Ollama

1. Prerequisites

Ubuntu 22.04 server
NVIDIA GPU with at least 16 GB VRAM
Root or sudo access
Stable internet connection

2. Install NVIDIA Drivers

Make sure your GPU drivers are installed and working.

sudo apt update
sudo apt install -y ubuntu-drivers-common
ubuntu-drivers devices   # check recommended drivers
sudo ubuntu-drivers autoinstall

Reboot and confirm GPU availability:

sudo reboot
nvidia-smi

You should see details of your GPU.

3. Install CUDA Toolkit

Ollama uses CUDA for GPU acceleration. Install CUDA 12.x (recommended).

wget https://developer.download.nvidia.com/compute/cuda/repos/ubuntu2204/x86_64/cuda-ubuntu2204.pin
sudo mv cuda-ubuntu2204.pin /etc/apt/preferences.d/cuda-repository-pin-600

wget https://developer.download.nvidia.com/compute/cuda/12.2.2/local_installers/cuda-repo-ubuntu2204-12-2-local_12.2.2-1_amd64.deb
sudo dpkg -i cuda-repo-ubuntu2204-12-2-local_12.2.2-1_amd64.deb
sudo cp /var/cuda-repo-ubuntu2204-12-2-local/cuda-*-keyring.gpg /usr/share/keyrings/
sudo apt update
sudo apt install -y cuda

Check CUDA installation:

nvcc --version

3.1

CUDA Toolkit Installer

Installation Instructions:

wget https://developer.download.nvidia.com/compute/cuda/repos/ubuntu2204/x86_64/cuda-ubuntu2204.pin
sudo mv cuda-ubuntu2204.pin /etc/apt/preferences.d/cuda-repository-pin-600
wget https://developer.download.nvidia.com/compute/cuda/13.0.2/local_installers/cuda-repo-ubuntu2204-13-0-local_13.0.2-580.95.05-1_amd64.deb
sudo dpkg -i cuda-repo-ubuntu2204-13-0-local_13.0.2-580.95.05-1_amd64.deb
sudo cp /var/cuda-repo-ubuntu2204-13-0-local/cuda-*-keyring.gpg /usr/share/keyrings/sudo apt-get update
sudo apt-get -y install cuda-toolkit-13-0

3.2

sudo apt install nvidia-cuda-toolkit

4. Install Ollama

Download and install Ollama runtime:

curl -fsSL https://ollama.com/install.sh | sh

Verify service is running:

systemctl status ollama

Test Ollama

Run a quick model test:

ollama run tinyllama

Other models available:

ollama pull gpt-oss:20b

5. Install Docker

Open WebUI runs inside Docker.
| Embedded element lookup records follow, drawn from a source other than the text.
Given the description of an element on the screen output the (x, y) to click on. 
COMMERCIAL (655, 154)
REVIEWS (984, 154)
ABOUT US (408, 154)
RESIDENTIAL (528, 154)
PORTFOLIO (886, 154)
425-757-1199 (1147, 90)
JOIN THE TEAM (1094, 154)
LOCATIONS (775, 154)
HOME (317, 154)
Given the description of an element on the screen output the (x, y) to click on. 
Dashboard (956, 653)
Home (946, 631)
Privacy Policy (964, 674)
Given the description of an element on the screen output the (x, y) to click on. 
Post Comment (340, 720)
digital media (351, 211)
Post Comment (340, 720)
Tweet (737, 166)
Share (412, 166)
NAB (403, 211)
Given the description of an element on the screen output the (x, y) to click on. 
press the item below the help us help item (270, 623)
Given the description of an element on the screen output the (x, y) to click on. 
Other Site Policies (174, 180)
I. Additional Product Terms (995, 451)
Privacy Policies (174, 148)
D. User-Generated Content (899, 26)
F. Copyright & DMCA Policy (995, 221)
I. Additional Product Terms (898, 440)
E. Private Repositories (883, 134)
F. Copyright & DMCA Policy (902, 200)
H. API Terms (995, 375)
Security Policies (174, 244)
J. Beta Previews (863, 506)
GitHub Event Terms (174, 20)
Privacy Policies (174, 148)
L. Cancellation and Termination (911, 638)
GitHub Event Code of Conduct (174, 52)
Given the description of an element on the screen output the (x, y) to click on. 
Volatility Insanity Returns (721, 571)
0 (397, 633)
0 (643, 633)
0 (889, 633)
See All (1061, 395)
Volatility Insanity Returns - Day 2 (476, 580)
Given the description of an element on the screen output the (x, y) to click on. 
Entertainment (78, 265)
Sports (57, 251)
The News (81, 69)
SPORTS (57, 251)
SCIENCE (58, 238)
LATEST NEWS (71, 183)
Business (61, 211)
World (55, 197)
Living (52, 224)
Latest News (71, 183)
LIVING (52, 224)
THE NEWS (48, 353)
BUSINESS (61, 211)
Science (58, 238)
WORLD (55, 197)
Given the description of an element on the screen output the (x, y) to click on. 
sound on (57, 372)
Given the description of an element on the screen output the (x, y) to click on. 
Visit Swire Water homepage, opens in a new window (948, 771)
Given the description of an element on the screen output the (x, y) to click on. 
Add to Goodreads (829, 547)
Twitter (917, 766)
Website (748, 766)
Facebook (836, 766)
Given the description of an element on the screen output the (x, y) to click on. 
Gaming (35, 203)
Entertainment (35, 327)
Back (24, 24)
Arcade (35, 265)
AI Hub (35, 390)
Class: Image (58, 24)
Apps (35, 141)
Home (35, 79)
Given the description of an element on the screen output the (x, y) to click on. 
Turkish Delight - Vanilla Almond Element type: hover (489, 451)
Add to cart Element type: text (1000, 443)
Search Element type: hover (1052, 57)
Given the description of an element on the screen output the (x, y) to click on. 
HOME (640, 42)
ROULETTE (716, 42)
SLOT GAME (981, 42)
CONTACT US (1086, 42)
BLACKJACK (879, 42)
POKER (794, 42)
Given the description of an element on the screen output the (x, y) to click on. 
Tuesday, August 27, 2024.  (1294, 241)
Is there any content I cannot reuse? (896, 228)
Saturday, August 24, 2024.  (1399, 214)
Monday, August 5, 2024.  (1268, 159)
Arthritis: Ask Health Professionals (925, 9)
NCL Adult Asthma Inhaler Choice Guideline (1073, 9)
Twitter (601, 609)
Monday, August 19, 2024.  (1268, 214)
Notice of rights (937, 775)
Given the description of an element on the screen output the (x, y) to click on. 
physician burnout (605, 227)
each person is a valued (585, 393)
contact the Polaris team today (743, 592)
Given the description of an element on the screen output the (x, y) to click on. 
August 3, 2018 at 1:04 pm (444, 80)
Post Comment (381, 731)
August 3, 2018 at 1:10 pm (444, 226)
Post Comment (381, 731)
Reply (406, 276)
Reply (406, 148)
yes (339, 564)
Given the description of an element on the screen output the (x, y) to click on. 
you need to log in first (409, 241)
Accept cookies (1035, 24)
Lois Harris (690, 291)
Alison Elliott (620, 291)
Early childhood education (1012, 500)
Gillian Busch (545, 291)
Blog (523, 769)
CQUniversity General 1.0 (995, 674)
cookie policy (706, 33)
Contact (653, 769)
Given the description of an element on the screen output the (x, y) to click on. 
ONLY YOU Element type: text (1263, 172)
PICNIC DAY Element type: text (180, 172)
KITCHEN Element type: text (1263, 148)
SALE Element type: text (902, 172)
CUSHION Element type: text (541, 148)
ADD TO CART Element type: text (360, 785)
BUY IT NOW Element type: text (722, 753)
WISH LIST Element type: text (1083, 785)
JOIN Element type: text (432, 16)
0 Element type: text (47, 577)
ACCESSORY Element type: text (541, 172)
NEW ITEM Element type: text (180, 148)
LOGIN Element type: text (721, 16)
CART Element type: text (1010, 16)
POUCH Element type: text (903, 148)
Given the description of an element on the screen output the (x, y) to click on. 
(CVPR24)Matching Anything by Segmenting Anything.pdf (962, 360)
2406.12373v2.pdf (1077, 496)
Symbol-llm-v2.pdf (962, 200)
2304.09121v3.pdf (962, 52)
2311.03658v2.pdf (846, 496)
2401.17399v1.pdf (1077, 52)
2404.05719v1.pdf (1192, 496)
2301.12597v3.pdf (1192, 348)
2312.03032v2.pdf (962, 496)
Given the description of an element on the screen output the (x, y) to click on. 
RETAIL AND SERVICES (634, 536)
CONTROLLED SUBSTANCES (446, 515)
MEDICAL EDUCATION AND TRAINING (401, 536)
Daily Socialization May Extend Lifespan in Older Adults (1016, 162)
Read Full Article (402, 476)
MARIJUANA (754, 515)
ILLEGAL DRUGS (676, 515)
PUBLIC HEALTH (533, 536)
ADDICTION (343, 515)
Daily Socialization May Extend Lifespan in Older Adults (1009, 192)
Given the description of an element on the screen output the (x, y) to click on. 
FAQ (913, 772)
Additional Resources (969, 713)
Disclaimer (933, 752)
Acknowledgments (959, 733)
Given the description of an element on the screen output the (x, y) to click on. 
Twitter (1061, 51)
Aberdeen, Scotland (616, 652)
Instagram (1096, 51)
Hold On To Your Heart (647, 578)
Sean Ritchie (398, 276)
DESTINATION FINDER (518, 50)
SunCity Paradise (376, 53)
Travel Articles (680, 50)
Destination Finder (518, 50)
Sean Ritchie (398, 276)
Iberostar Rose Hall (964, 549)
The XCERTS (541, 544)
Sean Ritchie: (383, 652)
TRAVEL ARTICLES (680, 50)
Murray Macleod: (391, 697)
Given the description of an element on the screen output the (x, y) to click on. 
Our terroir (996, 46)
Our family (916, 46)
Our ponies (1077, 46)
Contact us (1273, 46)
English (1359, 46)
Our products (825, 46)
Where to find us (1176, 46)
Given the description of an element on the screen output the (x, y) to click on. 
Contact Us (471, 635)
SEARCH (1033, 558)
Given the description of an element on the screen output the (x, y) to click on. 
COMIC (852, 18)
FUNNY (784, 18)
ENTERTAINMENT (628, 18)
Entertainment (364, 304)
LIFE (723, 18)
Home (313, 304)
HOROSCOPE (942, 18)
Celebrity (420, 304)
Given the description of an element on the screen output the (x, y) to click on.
Follow these steps to install Docker and Docker Compose:

# Remove any old versions
sudo apt remove -y docker docker-engine docker.io containerd runc

# Install required packages
sudo apt update
sudo apt install -y ca-certificates curl gnupg lsb-release

# Add Docker’s official GPG key
sudo mkdir -p /etc/apt/keyrings
curl -fsSL https://download.docker.com/linux/ubuntu/gpg | sudo gpg --dearmor -o /etc/apt/keyrings/docker.gpg

# Add Docker repository
echo \"deb [arch=$(dpkg --print-architecture) signed-by=/etc/apt/keyrings/docker.gpg] https://download.docker.com/linux/ubuntu $(lsb_release -cs) stable\" | sudo tee /etc/apt/sources.list.d/docker.list > /dev/null

# Install Docker and Docker Compose
sudo apt update
sudo apt install -y docker-ce docker-ce-cli containerd.io docker-buildx-plugin docker-compose-plugin

Enable and test Docker:

sudo systemctl enable --now docker
sudo docker run hello-world

Allow your user to run Docker without sudo:

sudo usermod -aG docker $USER
newgrp docker

Check Docker Compose version:

docker compose version

6. Install Open WebUI

Clone and run Open WebUI:

git clone https://github.com/open-webui/open-webui.git
cd open-webui
docker compose up -d

Access the interface at:

http://<server-ip>:3000

7. Connect Open WebUI to Ollama

In the WebUI:

Go to Settings → Backends → Ollama

Set API URL:

http://host.docker.internal:11434

Or, if accessing remotely:

http://<server-ip>:11434

8. Enable GPU Support in Docker (Optional)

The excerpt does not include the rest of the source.